**TO DO**
Could you say how many lines below contain the word "computer"? Give the number with no other text.

**DATA SHOWN**
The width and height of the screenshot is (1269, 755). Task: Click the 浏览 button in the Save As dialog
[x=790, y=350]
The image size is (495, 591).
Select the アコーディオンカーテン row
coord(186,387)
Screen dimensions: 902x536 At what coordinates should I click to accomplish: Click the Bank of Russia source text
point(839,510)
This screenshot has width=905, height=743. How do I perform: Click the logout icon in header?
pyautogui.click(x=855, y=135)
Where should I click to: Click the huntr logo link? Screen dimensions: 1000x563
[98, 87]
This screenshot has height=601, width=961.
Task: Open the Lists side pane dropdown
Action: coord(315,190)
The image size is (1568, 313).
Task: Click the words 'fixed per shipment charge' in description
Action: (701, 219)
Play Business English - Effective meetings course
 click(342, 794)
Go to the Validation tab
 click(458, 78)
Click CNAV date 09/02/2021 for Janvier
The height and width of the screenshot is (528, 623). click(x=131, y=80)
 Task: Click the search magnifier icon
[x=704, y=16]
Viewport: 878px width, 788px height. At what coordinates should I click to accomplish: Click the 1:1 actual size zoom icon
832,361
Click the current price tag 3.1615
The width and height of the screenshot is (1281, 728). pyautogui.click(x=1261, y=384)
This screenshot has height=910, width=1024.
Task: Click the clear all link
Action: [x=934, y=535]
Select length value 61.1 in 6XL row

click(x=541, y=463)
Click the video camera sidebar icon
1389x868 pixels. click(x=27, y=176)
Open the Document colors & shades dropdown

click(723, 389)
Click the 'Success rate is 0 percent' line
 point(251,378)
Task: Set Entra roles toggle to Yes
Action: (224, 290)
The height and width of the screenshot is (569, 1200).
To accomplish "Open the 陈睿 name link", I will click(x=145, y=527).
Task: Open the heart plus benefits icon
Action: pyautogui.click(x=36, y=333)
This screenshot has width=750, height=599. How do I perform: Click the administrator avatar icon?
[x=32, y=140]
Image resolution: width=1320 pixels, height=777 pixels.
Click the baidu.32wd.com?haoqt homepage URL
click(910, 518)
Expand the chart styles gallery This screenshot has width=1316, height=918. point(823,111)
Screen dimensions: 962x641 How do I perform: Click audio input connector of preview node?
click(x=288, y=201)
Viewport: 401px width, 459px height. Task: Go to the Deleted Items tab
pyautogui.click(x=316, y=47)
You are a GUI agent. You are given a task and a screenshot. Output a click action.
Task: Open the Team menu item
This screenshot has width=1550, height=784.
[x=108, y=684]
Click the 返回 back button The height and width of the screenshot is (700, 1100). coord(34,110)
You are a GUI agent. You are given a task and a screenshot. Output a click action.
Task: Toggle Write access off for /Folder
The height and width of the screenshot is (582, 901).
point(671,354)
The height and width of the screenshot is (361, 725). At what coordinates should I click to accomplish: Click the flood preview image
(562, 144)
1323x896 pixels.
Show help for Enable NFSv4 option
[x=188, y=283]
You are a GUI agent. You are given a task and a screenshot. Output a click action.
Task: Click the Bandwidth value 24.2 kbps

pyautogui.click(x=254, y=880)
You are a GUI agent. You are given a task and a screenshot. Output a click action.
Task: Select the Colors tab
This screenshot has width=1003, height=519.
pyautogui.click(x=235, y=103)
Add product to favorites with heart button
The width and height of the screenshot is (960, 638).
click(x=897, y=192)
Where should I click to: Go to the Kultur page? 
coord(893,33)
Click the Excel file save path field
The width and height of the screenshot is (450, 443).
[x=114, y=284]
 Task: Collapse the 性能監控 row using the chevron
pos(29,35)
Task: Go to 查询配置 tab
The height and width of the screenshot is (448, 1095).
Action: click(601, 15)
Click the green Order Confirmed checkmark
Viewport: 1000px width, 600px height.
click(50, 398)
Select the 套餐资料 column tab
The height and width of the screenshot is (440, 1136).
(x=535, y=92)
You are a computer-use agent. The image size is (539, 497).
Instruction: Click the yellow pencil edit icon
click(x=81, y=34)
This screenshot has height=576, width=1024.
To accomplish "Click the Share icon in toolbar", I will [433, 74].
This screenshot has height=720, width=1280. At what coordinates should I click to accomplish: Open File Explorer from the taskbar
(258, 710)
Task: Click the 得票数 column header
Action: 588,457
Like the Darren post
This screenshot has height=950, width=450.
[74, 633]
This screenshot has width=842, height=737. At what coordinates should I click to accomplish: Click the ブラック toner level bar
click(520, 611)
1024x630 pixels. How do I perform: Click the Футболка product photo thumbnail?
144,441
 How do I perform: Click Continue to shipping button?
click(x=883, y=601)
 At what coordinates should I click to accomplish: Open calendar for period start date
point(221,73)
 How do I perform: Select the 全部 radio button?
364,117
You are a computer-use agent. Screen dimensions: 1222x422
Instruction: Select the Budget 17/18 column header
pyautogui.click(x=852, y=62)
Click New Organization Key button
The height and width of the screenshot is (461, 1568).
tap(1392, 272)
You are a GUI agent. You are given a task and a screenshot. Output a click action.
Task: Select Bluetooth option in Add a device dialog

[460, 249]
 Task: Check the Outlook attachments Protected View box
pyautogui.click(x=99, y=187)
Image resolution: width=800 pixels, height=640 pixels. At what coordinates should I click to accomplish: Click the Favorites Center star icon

**ANSWER TO THIS PROBLEM**
2